Material for this exercise
========
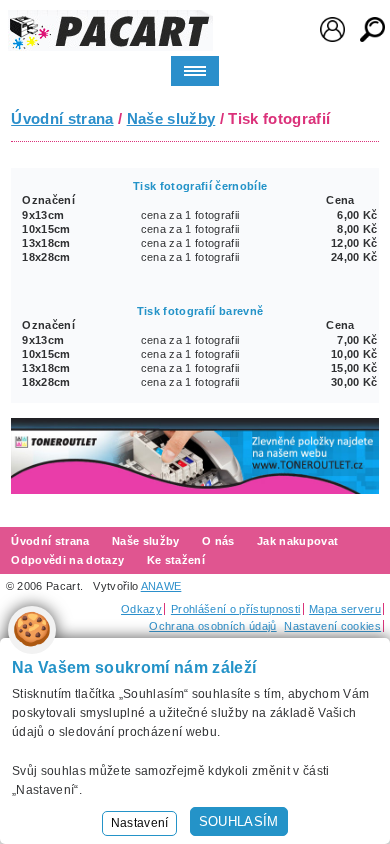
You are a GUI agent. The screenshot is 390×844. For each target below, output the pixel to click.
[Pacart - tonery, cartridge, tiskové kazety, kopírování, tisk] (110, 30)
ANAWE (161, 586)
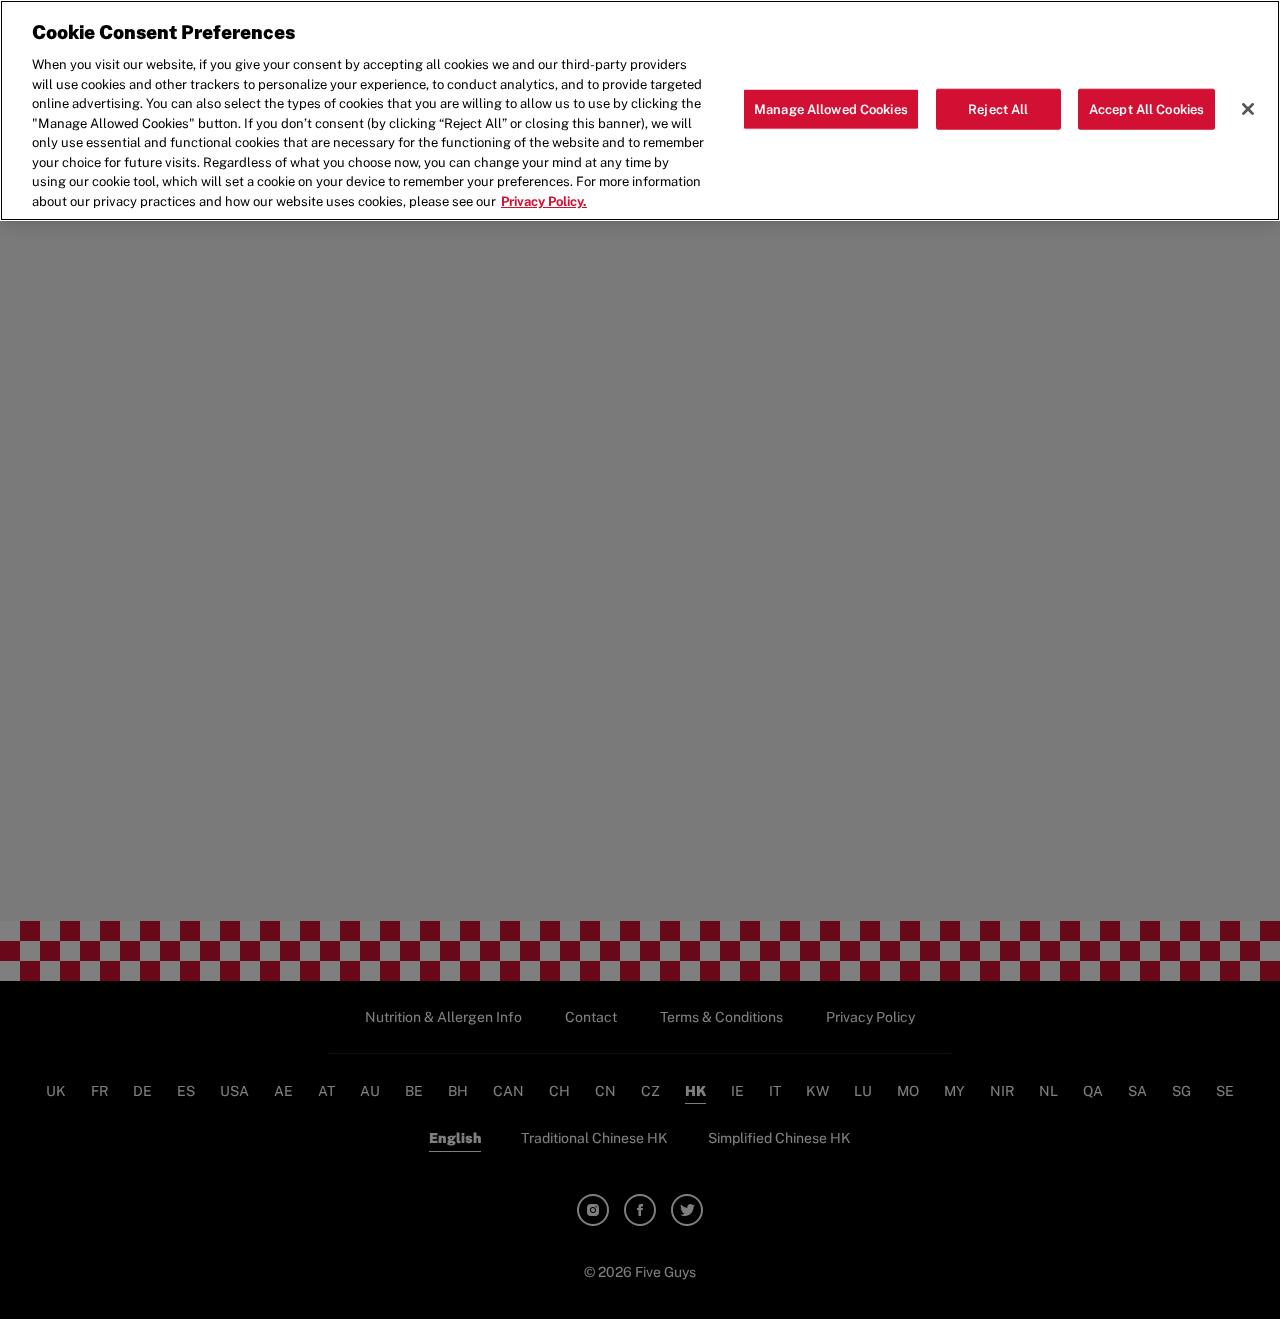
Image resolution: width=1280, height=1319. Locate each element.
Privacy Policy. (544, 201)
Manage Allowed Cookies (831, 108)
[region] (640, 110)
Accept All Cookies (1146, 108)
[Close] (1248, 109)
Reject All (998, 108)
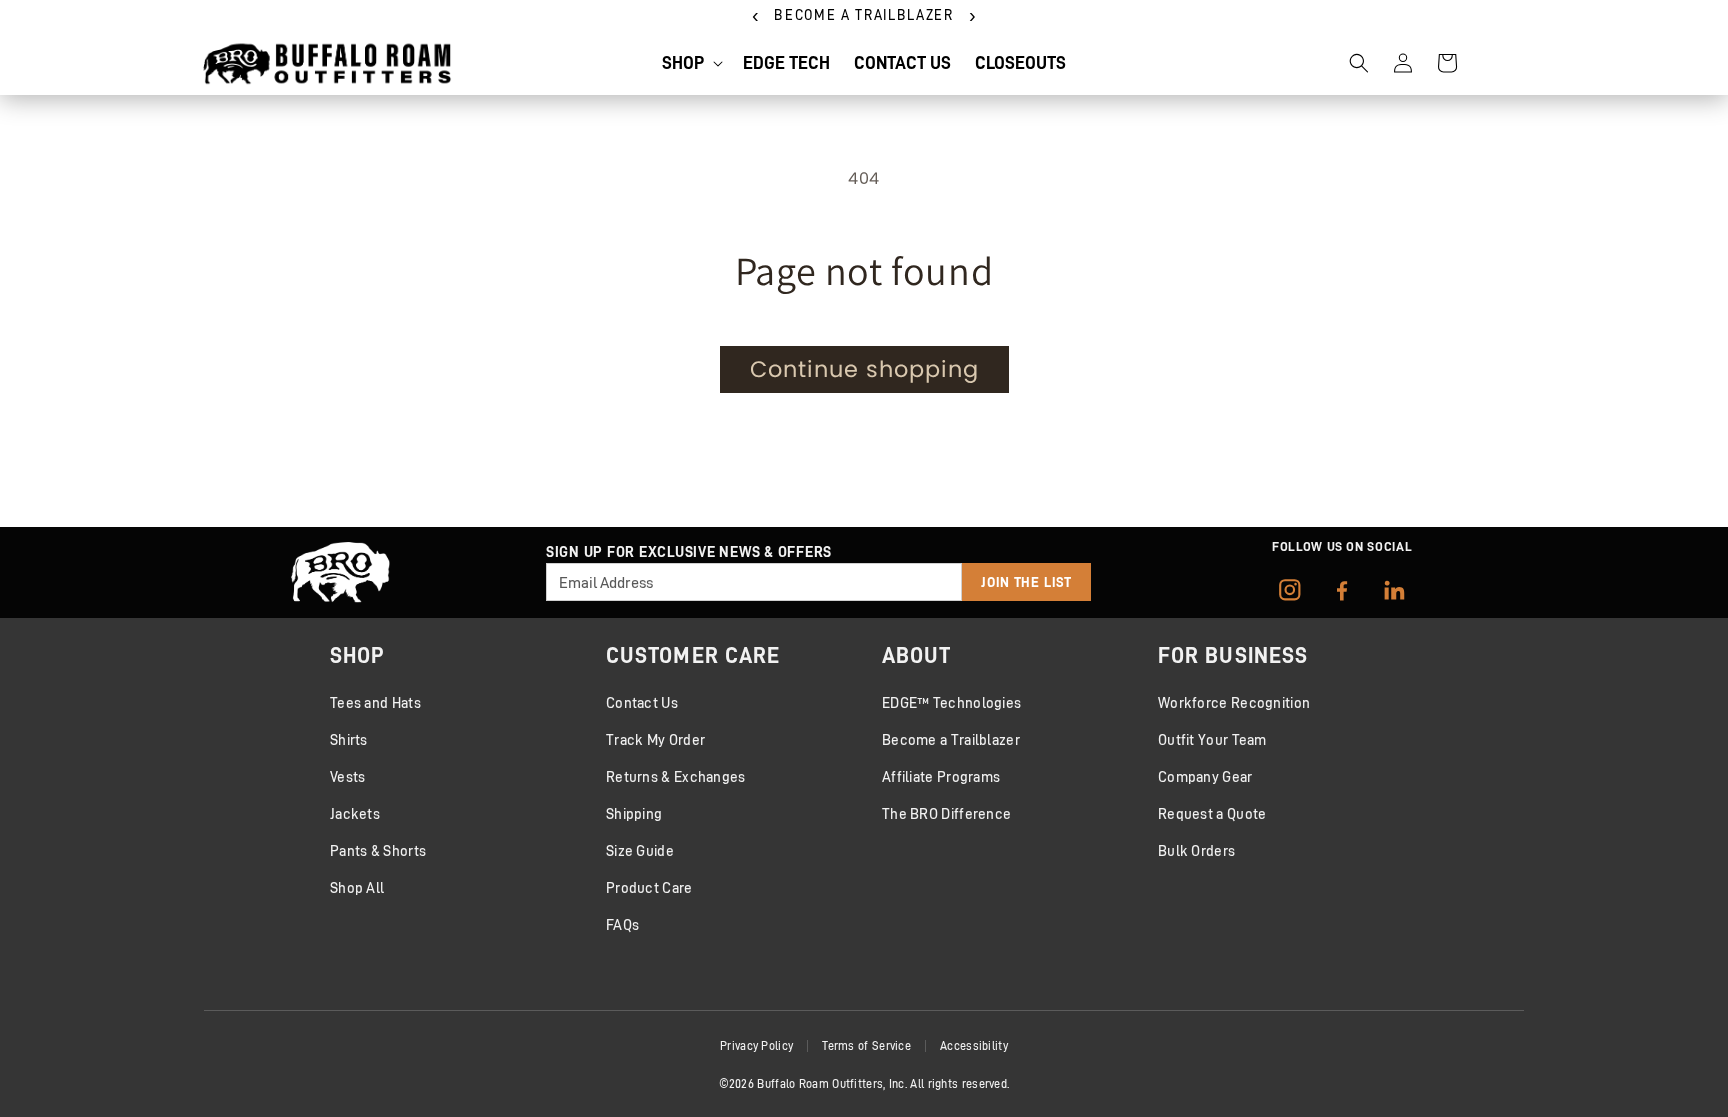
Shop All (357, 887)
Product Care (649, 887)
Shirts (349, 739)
========
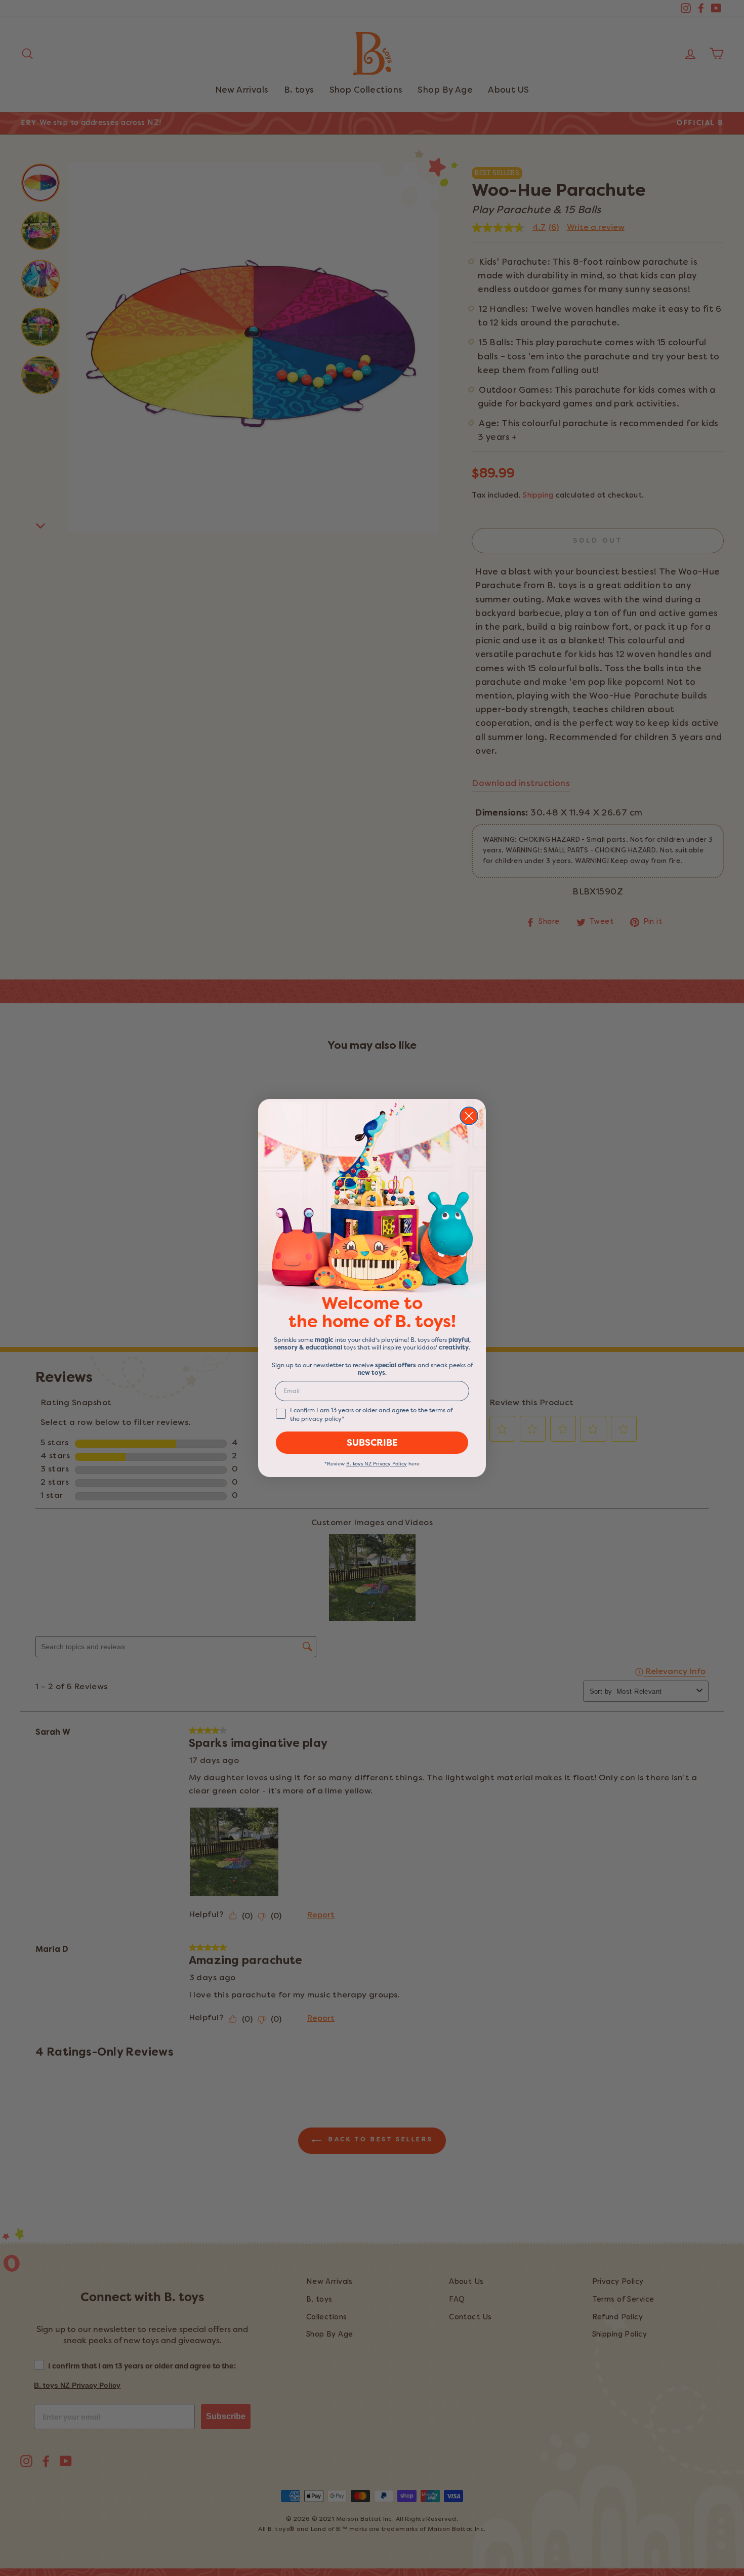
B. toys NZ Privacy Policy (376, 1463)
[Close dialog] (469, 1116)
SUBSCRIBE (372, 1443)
========
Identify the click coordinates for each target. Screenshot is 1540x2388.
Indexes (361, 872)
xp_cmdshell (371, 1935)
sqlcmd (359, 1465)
========
Find the lines above that include the string "each" and copy them.

You are a GUI agent. The screenshot is 390×844. For each target below, output the pixel to click.
Image resolution: width=1280, height=1319. Locate each element.
Identify the click coordinates for each target. Screenshot is 1540x2388.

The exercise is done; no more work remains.